The Challenges of Educating Gifted Children

Welcome to Vanguard Gifted Academy’s podcast. I'm Stacy Spears, the Arts Specialist teacher here at Vanguard, and today I’m going to be speaking about the challenges of educating gifted children. 

I'd like you to imagine for a moment witnessing a group of three kids playing a board game. If you were asked to pick out the gifted child among them, based on your observations, who would you choose? The disorganized child who has trouble even assembling the pieces of the game to get started? The intolerant child who is frustrated and showing anxiety with the way the other children are playing the game? Or the enthusiastic child, who's completely engaged, completely energized, happy to be there, and is imagining more complex and challenging ways to play the game? If you've got your answer, hold that thought. 

Working with gifted children requires knowing what giftedness looks like as the child interacts with their world.

When, as a teacher, you can connect a trait of a child to a negative presentation of that trait, you're in a much better position to begin to work with the child to help them understand themselves, and also eventually to understand their peers, and then to work with them to manage how that trait is presented for better outcomes. 

Consider that gifted children will often have gifted areas of high strength and confidence and a disparity to areas of challenge, as well as sometimes coming with intensities. The challenges are present in isolation, but when gifted children get together and work in groups, those challenges can become heightened. And of course, it's important to learn how to work in groups. 

Recall your experiences as a child. I think we can all relate to being asked to work in groups in elementary school. Those memories are not often of the outcomes of the content that was being taught or the final product that we achieved together. They are often about our interactions with others, the power struggles and the need for equitable division of labor.

Now think, were you ever intentionally taught how to interact in those groups, who you were as a person, who your peers were as people, why you came together differently, and why you worked differently and came into conflict? To me, these are really critical questions teachers need to ask in order to create an environment to overcome these challenges. 

I was guiding a group of children who were working on a project, and the task was to assemble a product that they didn't have written directions for. One of the members of this group had, as a trait, a strong sense of independence. He didn't always welcome or encourage direct instruction or assistance. He had a strong vision. He felt an intuitive sense of how to do things, especially when they were engineering-related. In this instance, he was working with peers and he knew what he wanted the next step to be. The other members of the group also had ideas about how they wanted the next step to go. Their ideas did not align with his ideas. Now, while he had as a strength the ability to envision the next step, what he lacked in experience, exposure, and training were the ability to take in and value the perspectives of others and the ability to present his ideas in a calm and concise manner to others. So, you can imagine how this played out, how his ideas were presented to his friends, how their feedback was taken by him. It was not one of their finer moments of productivity for the day. 

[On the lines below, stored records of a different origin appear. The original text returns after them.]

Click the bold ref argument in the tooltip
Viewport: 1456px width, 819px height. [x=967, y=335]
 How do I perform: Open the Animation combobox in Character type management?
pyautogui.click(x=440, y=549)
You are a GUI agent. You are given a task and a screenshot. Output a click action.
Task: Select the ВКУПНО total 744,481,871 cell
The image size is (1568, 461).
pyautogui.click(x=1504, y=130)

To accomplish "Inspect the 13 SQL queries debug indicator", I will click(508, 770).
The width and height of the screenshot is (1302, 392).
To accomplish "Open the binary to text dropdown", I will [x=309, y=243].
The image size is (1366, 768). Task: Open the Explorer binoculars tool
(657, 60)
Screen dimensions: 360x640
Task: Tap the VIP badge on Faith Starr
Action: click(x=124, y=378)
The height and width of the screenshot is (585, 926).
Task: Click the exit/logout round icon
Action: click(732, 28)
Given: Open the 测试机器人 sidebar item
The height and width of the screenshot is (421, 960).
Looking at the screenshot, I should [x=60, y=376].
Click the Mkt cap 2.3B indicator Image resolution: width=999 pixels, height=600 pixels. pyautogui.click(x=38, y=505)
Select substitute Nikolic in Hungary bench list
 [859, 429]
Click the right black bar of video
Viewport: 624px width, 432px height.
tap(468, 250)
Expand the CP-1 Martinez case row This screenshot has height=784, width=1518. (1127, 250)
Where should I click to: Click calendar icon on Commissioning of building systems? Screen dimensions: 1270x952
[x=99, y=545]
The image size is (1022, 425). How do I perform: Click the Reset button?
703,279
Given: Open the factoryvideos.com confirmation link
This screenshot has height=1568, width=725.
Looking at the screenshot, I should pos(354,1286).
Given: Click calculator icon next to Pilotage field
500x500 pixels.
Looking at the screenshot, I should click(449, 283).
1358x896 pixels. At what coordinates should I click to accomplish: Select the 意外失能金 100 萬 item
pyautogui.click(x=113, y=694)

In that moment, it's very easy to see what this child can work on in terms of social skills. What may not be as apparent is the opportunity the teacher has to not only see the meltdown but to consider the trait of the child, which has both positive and negative presentations, and to see where that trait led to the friction and the challenge, not only of that child, but of the people he was interacting with. 

A child with a strong sense of independence will do really well in a leadership role, but, when asked to give up that role and to become a follower, it can be a very scary and unsettling experience. Without the toolbox to know how to handle that challenge, a child can lose confidence in even those things that are their strengths and feel very uncertain. 

So who was the gifted child playing the board game in the beginning scenario? It could have been any one of them. It even could have been the same child on three different days. 

Gifted children are complex people who are just learning to navigate their world. They have strengths that can make them feel very confident and very in control of their universe, and then they have challenges that are so disparate from their strengths that they can feel out of control of the universe in a second.

This can be a very unsettling, very scary place to be, and what they really need is an environment where they are not only allowed, but encouraged and invited to fail—even fail spectacularly—knowing they are in a place where they are not only understood, but they will be taught to understand themselves so that they can be successful in their lives.